Fiscal Rules in the European Union
|Author:||Mgr. Terezie Výprachtická|
|Year:||2010 - summer|
|Leaders:|| † prof. Mgr. Kateřina Šmídková M.A., Ph.D.
|Work type:|| EEI & EP
|Awards and prizes:||M.A. with distinction from the Dean of the Faculty of Social Sciences for an excellent state-final examination performance.|
|Abstract:||The first part of the thesis treats the fiscal rules of the European Economic and Monetary Union. It begins by introducing this union’s inception and by discussing its set of fiscal rules – the Stability and Growth Pact, including its reform. The rationale for policy coordination and the need for fiscal rules in a monetary union are then investigated. The Stability and Growth Pact is then assessed from this point of view. The most important part of the paper is devoted to the analysis of whether the Stability and Growth Pact could be substituted by the disciplining effect of the financial markets. Our findings suggest that there is certain interaction between the financial markets and the governments’ decisions on the fiscal policies and that this reaction has become stronger after the beginning of the latest financial and economic crisis. However, the institutional setup and market conditions in the European Union are such that this interaction is biased and thus we conclude that the Union needs to have fiscal rules.

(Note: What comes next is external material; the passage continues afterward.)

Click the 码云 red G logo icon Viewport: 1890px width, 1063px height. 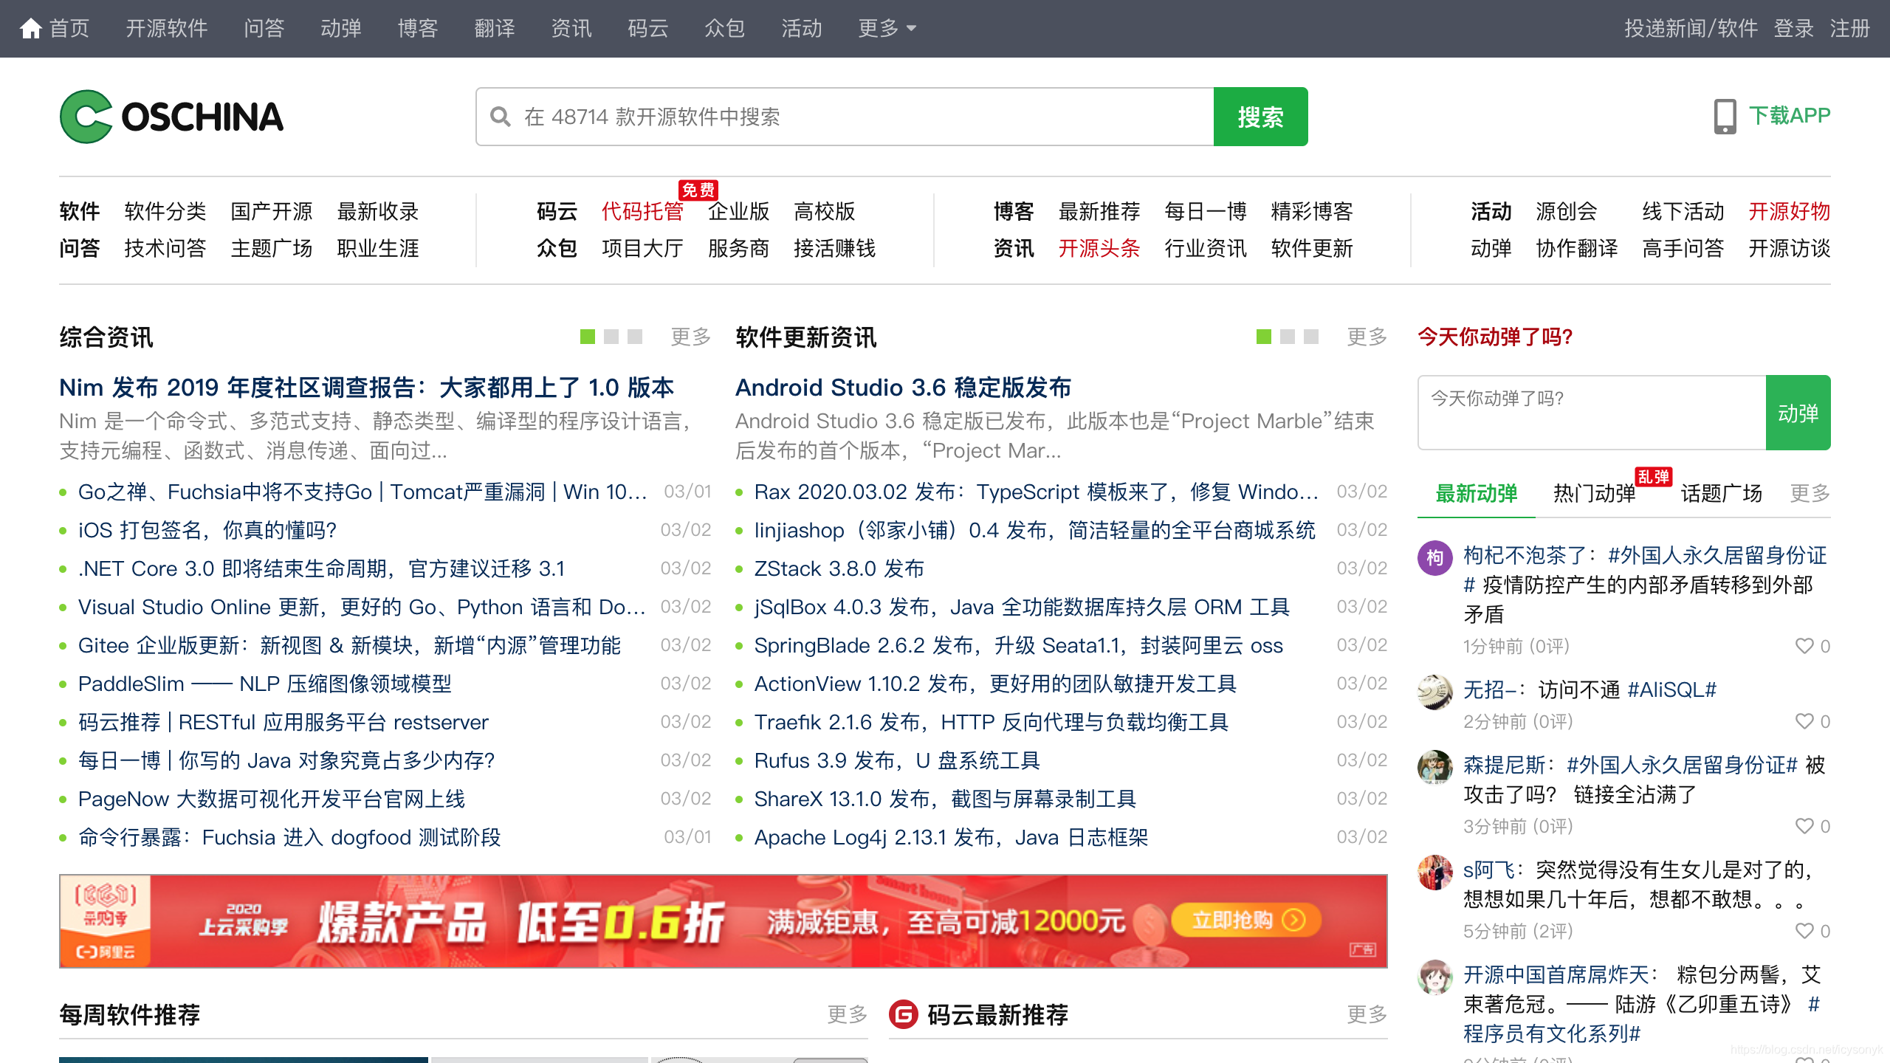904,1014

The second of the thesis concentrates on the golden rule of public finance. It reviews the main advantages and disadvantages of the potential implementation of this rule in the European Union. Often the question of the productivity of public capital is at the heart of the rule’s discussions. As this issue has mostly been investigated for the United States, we try to estimate the productivity of public capital using data on the current member states of the European Union. Working both with data on net capital stocks and gross capital formation, we come to the conclusion that there is a cointegrating relationship between capital and output and that this relationship is in most cases positive. However, as there are also other expenditures classified as current spending that have a positive effect on the output in the long run, we argue that the golden rule should not be introduced in the European Union if the current definition of public capital investment does not change for the rule’s purposes.